54The Board notes that Ms. Roberts was suffering mental anguish over her decision to earn money as a nude dancer, in addition to the anguish inflicted by Mr. Chmiel's statements and actions, as evidenced by her own statements and those of Ms. Power. The compensation which this Board can address only involves the latter.
55The Board feels that an award for general damages of $2,000 is appropriate in all the circumstances of this case. It addresses the impact on Ms. Roberts of the conversation with Mr. Chmiel.
56The discriminatory practices of the clubs of this type as evidenced by the testimony in this hearing appear widespread and the Board hopes that the Commission will endeavour to address this through its public education function to emphasize to club owners, such as Mr. Chmiel, that they are subject to and must abide by the public policy declared in the Code.
ii) SPECIAL DAMAGES
57The Board has some concerns about this aspect of the claim. An offer was made and rejected by Ms. Power but on the specifics of that offer, her testimony was vague. As she put it, it was more of an open-ended offer than a specific offer for the following week. Ms. Roberts was also not specific that the offer was for the following week rather than a general offer to come back. Only Mr. Chmiel's testimony was clear that it was a decision to "keep" or ask back a dancer booked on a one-week basis.

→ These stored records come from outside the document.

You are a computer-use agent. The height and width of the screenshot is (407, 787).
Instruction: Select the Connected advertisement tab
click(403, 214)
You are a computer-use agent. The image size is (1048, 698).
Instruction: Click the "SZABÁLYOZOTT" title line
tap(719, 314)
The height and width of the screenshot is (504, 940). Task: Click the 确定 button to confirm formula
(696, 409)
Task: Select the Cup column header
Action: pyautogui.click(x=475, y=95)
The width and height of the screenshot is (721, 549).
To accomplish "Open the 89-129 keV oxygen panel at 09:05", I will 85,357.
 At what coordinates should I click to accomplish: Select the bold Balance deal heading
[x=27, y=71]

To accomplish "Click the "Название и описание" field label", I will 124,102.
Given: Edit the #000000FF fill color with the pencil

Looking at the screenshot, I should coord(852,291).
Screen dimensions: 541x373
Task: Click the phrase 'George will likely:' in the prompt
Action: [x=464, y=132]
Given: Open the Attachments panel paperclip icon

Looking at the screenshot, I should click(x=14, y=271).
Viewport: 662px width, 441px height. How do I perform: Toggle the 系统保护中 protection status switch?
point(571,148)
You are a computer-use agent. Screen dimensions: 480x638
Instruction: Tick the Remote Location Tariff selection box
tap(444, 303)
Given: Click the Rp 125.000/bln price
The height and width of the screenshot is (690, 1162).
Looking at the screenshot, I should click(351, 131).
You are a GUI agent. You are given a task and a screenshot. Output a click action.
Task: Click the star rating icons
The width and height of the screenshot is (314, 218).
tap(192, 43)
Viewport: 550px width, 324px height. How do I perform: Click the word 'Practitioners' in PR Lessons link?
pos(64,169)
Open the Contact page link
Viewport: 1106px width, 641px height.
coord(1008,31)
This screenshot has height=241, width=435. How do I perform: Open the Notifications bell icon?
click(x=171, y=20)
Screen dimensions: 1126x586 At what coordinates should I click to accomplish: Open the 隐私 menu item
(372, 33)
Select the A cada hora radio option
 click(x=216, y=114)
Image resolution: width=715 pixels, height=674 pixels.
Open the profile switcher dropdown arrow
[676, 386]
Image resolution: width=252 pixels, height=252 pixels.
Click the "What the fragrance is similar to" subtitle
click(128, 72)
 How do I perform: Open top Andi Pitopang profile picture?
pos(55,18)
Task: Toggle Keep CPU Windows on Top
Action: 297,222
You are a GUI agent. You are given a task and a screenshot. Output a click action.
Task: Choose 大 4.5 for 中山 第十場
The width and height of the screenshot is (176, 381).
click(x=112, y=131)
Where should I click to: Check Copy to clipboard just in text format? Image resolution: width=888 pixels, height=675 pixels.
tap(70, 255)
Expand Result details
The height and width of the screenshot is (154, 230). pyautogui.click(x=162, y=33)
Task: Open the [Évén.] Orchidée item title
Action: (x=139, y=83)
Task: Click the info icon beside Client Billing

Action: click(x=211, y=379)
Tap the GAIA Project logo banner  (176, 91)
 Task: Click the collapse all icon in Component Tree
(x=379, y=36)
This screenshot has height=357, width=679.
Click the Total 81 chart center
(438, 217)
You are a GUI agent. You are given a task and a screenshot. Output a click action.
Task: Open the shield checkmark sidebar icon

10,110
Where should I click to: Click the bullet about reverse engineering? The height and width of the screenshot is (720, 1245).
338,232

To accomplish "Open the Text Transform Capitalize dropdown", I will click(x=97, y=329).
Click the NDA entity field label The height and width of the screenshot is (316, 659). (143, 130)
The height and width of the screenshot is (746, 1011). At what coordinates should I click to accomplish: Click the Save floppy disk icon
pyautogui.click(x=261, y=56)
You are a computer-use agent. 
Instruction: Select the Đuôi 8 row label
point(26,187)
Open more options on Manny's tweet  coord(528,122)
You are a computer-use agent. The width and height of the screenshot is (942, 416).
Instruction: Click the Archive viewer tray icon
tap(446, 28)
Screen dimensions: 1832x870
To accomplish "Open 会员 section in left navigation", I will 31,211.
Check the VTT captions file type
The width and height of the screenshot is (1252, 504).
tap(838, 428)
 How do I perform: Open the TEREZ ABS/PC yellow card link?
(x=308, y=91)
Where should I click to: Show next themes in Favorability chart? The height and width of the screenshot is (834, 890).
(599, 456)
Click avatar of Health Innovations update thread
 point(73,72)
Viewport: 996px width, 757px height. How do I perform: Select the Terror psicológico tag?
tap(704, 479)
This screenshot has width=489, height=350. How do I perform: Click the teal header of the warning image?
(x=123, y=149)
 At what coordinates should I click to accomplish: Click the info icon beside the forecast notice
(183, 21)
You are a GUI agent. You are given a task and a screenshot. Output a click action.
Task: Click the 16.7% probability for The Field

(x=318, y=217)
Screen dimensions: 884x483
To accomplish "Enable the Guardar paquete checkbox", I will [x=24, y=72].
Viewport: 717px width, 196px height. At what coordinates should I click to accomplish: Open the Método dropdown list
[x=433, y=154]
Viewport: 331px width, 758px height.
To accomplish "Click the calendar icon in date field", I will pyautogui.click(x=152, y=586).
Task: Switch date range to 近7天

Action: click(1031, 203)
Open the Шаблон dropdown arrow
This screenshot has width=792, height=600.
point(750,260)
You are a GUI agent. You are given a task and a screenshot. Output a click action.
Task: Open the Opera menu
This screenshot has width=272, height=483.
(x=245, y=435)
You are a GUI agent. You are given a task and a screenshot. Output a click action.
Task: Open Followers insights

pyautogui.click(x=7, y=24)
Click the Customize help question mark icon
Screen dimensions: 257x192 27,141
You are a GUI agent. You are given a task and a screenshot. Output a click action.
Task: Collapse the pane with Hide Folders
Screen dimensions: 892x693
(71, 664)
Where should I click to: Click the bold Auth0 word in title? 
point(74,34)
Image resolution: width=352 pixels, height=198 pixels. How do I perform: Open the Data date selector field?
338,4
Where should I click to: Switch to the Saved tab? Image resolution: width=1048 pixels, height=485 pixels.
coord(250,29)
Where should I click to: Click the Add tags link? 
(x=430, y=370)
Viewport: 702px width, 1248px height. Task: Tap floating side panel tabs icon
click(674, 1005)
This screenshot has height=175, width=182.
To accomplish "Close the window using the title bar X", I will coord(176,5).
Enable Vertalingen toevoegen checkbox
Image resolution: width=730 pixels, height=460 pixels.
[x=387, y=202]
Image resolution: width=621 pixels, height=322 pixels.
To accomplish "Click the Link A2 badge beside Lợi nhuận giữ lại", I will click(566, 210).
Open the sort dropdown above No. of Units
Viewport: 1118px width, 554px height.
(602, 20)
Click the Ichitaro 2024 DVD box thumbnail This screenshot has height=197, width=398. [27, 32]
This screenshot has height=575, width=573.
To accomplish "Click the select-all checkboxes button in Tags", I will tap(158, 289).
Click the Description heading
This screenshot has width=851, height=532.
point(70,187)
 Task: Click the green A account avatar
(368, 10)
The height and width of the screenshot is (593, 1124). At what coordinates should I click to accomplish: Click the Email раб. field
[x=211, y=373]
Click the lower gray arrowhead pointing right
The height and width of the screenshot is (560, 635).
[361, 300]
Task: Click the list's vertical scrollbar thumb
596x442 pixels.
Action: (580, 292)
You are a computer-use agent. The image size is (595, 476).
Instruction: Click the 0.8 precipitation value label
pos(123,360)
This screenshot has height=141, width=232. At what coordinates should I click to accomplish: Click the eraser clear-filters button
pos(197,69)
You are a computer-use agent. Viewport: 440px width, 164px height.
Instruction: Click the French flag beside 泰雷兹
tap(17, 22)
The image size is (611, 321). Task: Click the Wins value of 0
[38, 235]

58Accepting that it was an offer to come back the following week, which was declined by Ms. Power as it specifically excluded her partner, Ms. Roberts, what are the special damages which flow from this, given that the exclusion was based on colour or race? The Commission calculated $1,480, being $60 shift pay plus $200 tips per night for six nights. Mr. Chmiel stated shift pay was $70 and tips would vary and could not be verified. The Commission's claim of $200 was based on Ms. Roberts' statement that "the majority of the time I probably made over $200.00 each night." Ms. Roberts was a credible witness and her testimony on this point will be accepted.
The Board determines special damages of $70 a shift nightly for six nights for $420, being the amount Mr. Chmiel would have paid to Ms. Roberts had he retained her services for an additional week, is appropriate, plus tips in the amount of $1,000.
d. Order
59It is ordered that:
The respondents are jointly and severally liable for the amounts stated in this order.
The respondents pay to the complainant the sum of $1,420 for lost wages with interest of 6.3 percent from February 9, 1992, to the date of this order.
The respondents pay to the complainant the sum of $2,000 for mental anguish.
The respondents pay interest on the total of the amounts set out in paras. 2 and 3, from the date of this order until payment of these amounts, at the rate of interest which would ordinarily be applicable if this were a court order under the Courts of Justice Act.
The respondents shall post in any operation or business that he or it operates, copies of the Declaration of Management Policy of the Ontario Human Rights Commission and shall make available to employees and patrons in reasonable quantities and at reasonable locations, literature or brochures prepared by the Ontario Human Rights Commission with respect to rights and obligations provided under the Code.